Lloyd “Hog” Mattingly (1923-2003) lived in Lebanon Junction in Bullitt County, Kentucky, and spent his working career as a brake repairman for the L&N Railroad.  In 1970, in his spare time, he began creating architectural replicas made of paint, wood, and other simple materials. After he retired from the railroad in 1981, he began working full-time from his home workshop.  “He got up early in the morning just like it was a place of business,” said his wife Julie in 1991.  “The only place he was really happy was when he was out there.  Sometimes when he got something on his mind, he got up in the middle of the night to work on it.” For nearly 30 years, Mattingly showed his work at heritage fairs and in local businesses and libraries in Bullitt County. 

 

For Mattingly, creating the architectural models was an extension of his childhood. “It is something I carried over from boyhood days.  I used to like to make things.  All of us boys did,” Mattingly said.  “When I was a boy, if you wanted a toy you had to make it yourself.  We had just about anything to play with though.” In 1982, inspired by these childhood memories, Mattingly built more than 20 miniature replicas of historic buildings in the town of Lebanon Junction as they looked when he was a child.  “My memories were catching up with me,” Mattingly said before his death in 2003.  “I had to make the miniatures.  Most of the stuff I make is old because that’s what I remember.  I’m an old man.
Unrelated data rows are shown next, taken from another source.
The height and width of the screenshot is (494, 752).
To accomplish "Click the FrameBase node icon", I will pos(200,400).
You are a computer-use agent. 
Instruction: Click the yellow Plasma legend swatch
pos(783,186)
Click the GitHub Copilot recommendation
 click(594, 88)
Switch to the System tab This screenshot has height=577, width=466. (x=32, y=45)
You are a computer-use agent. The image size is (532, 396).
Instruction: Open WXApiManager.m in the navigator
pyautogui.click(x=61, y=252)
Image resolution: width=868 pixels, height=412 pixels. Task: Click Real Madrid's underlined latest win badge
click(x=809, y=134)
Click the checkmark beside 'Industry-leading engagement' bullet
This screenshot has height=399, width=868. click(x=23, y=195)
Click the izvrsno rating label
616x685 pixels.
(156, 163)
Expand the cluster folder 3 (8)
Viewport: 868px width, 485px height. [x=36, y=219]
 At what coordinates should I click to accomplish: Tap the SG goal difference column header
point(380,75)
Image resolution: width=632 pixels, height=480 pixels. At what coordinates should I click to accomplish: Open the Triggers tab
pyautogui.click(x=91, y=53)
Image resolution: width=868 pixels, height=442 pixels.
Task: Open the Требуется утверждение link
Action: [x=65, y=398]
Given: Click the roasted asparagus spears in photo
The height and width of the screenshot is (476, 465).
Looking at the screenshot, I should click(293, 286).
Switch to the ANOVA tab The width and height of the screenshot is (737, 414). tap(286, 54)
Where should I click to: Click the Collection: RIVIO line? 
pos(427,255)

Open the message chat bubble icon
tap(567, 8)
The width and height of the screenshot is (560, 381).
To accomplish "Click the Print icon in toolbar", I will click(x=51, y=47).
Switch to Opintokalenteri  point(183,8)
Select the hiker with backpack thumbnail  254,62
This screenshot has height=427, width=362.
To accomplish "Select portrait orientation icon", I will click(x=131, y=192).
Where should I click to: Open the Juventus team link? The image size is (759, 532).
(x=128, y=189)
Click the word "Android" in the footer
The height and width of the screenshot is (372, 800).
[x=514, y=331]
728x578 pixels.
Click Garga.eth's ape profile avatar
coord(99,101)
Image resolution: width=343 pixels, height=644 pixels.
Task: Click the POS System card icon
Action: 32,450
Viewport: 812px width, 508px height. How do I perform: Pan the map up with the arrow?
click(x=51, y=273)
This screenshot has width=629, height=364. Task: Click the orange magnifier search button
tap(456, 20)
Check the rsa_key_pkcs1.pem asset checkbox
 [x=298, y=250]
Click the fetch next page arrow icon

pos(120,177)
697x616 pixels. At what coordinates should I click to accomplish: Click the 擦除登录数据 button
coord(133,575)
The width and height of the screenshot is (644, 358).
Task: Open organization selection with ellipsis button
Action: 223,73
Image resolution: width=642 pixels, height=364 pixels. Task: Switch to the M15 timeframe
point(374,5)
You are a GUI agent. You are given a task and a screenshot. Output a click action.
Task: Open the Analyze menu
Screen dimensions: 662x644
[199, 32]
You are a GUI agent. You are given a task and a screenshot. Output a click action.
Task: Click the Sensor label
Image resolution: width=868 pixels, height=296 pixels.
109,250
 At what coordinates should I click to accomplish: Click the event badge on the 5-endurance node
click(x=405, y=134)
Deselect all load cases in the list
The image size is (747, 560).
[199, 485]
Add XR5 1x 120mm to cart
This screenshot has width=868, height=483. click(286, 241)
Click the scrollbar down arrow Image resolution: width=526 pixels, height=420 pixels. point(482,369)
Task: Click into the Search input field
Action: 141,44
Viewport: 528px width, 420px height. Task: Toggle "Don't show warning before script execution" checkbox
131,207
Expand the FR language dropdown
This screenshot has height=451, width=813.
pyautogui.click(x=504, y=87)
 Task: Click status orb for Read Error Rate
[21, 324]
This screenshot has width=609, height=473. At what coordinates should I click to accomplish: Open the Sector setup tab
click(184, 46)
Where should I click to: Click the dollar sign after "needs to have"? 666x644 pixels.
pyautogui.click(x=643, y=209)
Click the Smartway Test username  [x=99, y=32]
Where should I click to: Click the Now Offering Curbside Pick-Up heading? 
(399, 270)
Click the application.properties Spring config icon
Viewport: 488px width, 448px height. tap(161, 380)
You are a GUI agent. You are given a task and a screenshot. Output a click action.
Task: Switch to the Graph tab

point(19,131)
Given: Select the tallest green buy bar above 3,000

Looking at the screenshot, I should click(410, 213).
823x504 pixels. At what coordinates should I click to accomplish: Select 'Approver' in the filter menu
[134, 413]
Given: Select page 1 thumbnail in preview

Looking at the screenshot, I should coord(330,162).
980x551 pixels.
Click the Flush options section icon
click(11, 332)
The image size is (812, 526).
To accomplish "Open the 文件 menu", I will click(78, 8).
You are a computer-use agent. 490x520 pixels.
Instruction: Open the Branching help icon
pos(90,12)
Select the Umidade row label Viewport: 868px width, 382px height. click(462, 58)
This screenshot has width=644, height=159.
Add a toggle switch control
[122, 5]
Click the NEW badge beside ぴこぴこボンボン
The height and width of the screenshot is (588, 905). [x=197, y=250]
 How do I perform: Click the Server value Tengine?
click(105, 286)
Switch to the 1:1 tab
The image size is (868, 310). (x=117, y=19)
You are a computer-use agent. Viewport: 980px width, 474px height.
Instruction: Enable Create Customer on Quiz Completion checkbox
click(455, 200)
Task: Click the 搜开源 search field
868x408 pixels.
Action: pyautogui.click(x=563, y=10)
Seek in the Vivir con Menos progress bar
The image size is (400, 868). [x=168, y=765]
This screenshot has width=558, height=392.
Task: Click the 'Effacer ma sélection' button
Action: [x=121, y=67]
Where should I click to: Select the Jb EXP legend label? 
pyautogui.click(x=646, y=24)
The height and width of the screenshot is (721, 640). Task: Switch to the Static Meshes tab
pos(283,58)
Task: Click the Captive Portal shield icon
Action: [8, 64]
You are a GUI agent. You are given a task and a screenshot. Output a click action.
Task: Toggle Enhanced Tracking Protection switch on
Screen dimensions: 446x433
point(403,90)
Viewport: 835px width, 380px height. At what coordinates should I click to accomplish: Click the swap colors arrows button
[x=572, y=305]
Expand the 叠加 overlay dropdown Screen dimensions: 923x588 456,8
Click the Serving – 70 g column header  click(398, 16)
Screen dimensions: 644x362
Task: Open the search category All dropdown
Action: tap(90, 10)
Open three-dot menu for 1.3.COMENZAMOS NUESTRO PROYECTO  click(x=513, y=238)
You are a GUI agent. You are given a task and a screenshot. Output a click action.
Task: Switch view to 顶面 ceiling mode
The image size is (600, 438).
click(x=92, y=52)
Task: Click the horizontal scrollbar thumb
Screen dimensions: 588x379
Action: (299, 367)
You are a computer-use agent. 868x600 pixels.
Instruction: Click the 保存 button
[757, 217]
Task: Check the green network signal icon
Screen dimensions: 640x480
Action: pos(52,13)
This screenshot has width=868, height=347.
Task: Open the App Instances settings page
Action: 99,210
This modern stuff I don’t know nothing about.”  

 

Unlike the familiar miniature towns created for model trains, Mattingly’s Lebanon Junction is not meant to simulate or recreate life with blinking lights, faux trees, and tiny people. Instead, Mattingly’s stark model buildings are like symbols and containers for memories. They undoubtedly house the people that populate his memories and the experiences he shared with them. They remind us of how physical places can be associated with our past and permeate the present.